BEGIN Records provided

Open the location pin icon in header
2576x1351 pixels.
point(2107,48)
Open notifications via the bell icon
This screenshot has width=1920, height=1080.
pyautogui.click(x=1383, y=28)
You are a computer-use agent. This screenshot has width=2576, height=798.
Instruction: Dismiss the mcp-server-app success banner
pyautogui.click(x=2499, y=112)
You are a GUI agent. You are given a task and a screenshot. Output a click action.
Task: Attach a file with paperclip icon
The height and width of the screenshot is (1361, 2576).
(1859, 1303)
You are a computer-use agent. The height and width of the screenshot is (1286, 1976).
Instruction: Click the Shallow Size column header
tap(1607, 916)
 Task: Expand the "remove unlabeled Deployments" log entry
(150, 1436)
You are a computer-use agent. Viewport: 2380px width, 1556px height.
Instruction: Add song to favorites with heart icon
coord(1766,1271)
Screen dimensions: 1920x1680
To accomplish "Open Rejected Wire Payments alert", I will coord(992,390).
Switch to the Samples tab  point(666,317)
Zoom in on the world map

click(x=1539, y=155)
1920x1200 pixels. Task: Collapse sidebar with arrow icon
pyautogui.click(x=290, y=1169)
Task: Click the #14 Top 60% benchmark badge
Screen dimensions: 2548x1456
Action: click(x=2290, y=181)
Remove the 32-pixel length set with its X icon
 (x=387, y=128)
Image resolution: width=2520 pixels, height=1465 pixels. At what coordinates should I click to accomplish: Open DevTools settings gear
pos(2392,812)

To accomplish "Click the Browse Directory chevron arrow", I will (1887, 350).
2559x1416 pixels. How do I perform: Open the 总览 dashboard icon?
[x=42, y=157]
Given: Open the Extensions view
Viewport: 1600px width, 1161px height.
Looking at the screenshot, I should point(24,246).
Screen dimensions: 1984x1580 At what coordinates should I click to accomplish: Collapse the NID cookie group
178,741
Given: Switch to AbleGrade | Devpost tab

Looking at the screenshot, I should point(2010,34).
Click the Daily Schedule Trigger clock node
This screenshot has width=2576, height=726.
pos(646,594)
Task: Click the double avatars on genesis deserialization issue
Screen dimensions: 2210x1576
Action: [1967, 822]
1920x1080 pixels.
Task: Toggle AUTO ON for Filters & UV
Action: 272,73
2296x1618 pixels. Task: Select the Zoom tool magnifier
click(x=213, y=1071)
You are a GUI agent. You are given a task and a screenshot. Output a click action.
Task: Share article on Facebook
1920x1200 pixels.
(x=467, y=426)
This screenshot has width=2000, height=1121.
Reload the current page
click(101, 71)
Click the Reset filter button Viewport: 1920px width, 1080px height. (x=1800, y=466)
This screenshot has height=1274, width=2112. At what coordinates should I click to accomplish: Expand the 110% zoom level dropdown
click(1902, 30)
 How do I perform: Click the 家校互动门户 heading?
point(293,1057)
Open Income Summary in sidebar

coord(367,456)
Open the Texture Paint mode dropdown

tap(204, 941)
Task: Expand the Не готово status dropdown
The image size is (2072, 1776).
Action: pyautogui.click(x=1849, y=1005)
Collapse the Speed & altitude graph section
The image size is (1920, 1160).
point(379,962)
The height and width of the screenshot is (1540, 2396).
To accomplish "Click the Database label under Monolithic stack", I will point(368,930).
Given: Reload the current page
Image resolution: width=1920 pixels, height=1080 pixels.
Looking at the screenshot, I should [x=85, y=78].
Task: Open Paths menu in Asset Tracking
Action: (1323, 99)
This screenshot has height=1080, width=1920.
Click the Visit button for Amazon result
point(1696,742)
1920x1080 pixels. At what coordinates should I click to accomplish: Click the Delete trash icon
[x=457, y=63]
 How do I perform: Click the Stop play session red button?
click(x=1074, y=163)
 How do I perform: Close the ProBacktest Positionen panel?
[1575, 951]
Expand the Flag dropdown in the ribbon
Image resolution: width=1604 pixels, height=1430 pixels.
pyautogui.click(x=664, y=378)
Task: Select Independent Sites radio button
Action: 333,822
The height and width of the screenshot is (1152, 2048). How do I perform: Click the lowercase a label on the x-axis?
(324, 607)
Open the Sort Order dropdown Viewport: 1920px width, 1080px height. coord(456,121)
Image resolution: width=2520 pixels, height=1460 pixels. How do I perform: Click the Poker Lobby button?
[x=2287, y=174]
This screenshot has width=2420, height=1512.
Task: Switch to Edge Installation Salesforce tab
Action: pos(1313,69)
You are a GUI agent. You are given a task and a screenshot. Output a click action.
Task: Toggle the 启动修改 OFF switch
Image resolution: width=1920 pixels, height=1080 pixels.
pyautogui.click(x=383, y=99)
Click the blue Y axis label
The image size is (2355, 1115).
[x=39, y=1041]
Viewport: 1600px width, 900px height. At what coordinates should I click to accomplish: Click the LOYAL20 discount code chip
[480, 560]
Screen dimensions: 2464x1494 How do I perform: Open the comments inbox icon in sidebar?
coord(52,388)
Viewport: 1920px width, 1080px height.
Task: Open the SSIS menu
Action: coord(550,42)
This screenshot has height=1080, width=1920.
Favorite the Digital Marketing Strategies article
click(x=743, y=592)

END Records provided

Problem statement:
This exercise calls for the entries to be restated exactly.

Your solution:
Open the location pin icon in header
2576x1351 pixels.
point(2107,48)
Open notifications via the bell icon
This screenshot has width=1920, height=1080.
pyautogui.click(x=1383, y=28)
You are a computer-use agent. This screenshot has width=2576, height=798.
Instruction: Dismiss the mcp-server-app success banner
pyautogui.click(x=2499, y=112)
You are a GUI agent. You are given a task and a screenshot. Output a click action.
Task: Attach a file with paperclip icon
The height and width of the screenshot is (1361, 2576).
(1859, 1303)
You are a computer-use agent. The height and width of the screenshot is (1286, 1976).
Instruction: Click the Shallow Size column header
tap(1607, 916)
 Task: Expand the "remove unlabeled Deployments" log entry
(150, 1436)
You are a computer-use agent. Viewport: 2380px width, 1556px height.
Instruction: Add song to favorites with heart icon
coord(1766,1271)
Screen dimensions: 1920x1680
To accomplish "Open Rejected Wire Payments alert", I will coord(992,390).
Switch to the Samples tab  point(666,317)
Zoom in on the world map

click(x=1539, y=155)
1920x1200 pixels. Task: Collapse sidebar with arrow icon
pyautogui.click(x=290, y=1169)
Task: Click the #14 Top 60% benchmark badge
Screen dimensions: 2548x1456
Action: click(x=2290, y=181)
Remove the 32-pixel length set with its X icon
 (x=387, y=128)
Image resolution: width=2520 pixels, height=1465 pixels. At what coordinates should I click to accomplish: Open DevTools settings gear
pos(2392,812)

To accomplish "Click the Browse Directory chevron arrow", I will (1887, 350).
2559x1416 pixels. How do I perform: Open the 总览 dashboard icon?
[x=42, y=157]
Given: Open the Extensions view
Viewport: 1600px width, 1161px height.
Looking at the screenshot, I should point(24,246).
Screen dimensions: 1984x1580 At what coordinates should I click to accomplish: Collapse the NID cookie group
178,741
Given: Switch to AbleGrade | Devpost tab

Looking at the screenshot, I should point(2010,34).
Click the Daily Schedule Trigger clock node
This screenshot has width=2576, height=726.
pos(646,594)
Task: Click the double avatars on genesis deserialization issue
Screen dimensions: 2210x1576
Action: [1967, 822]
1920x1080 pixels.
Task: Toggle AUTO ON for Filters & UV
Action: 272,73
2296x1618 pixels. Task: Select the Zoom tool magnifier
click(x=213, y=1071)
You are a GUI agent. You are given a task and a screenshot. Output a click action.
Task: Share article on Facebook
1920x1200 pixels.
(x=467, y=426)
This screenshot has width=2000, height=1121.
Reload the current page
click(101, 71)
Click the Reset filter button Viewport: 1920px width, 1080px height. (x=1800, y=466)
This screenshot has height=1274, width=2112. At what coordinates should I click to accomplish: Expand the 110% zoom level dropdown
click(1902, 30)
 How do I perform: Click the 家校互动门户 heading?
point(293,1057)
Open Income Summary in sidebar

coord(367,456)
Open the Texture Paint mode dropdown

tap(204, 941)
Task: Expand the Не готово status dropdown
The image size is (2072, 1776).
Action: pyautogui.click(x=1849, y=1005)
Collapse the Speed & altitude graph section
The image size is (1920, 1160).
point(379,962)
The height and width of the screenshot is (1540, 2396).
To accomplish "Click the Database label under Monolithic stack", I will point(368,930).
Given: Reload the current page
Image resolution: width=1920 pixels, height=1080 pixels.
Looking at the screenshot, I should [x=85, y=78].
Task: Open Paths menu in Asset Tracking
Action: (1323, 99)
This screenshot has height=1080, width=1920.
Click the Visit button for Amazon result
point(1696,742)
1920x1080 pixels. At what coordinates should I click to accomplish: Click the Delete trash icon
[x=457, y=63]
 How do I perform: Click the Stop play session red button?
click(x=1074, y=163)
 How do I perform: Close the ProBacktest Positionen panel?
[1575, 951]
Expand the Flag dropdown in the ribbon
Image resolution: width=1604 pixels, height=1430 pixels.
pyautogui.click(x=664, y=378)
Task: Select Independent Sites radio button
Action: 333,822
The height and width of the screenshot is (1152, 2048). How do I perform: Click the lowercase a label on the x-axis?
(324, 607)
Open the Sort Order dropdown Viewport: 1920px width, 1080px height. coord(456,121)
Image resolution: width=2520 pixels, height=1460 pixels. How do I perform: Click the Poker Lobby button?
[x=2287, y=174]
This screenshot has width=2420, height=1512.
Task: Switch to Edge Installation Salesforce tab
Action: pos(1313,69)
You are a GUI agent. You are given a task and a screenshot. Output a click action.
Task: Toggle the 启动修改 OFF switch
Image resolution: width=1920 pixels, height=1080 pixels.
pyautogui.click(x=383, y=99)
Click the blue Y axis label
The image size is (2355, 1115).
[x=39, y=1041]
Viewport: 1600px width, 900px height. At what coordinates should I click to accomplish: Click the LOYAL20 discount code chip
[480, 560]
Screen dimensions: 2464x1494 How do I perform: Open the comments inbox icon in sidebar?
coord(52,388)
Viewport: 1920px width, 1080px height.
Task: Open the SSIS menu
Action: coord(550,42)
This screenshot has height=1080, width=1920.
Favorite the Digital Marketing Strategies article
click(x=743, y=592)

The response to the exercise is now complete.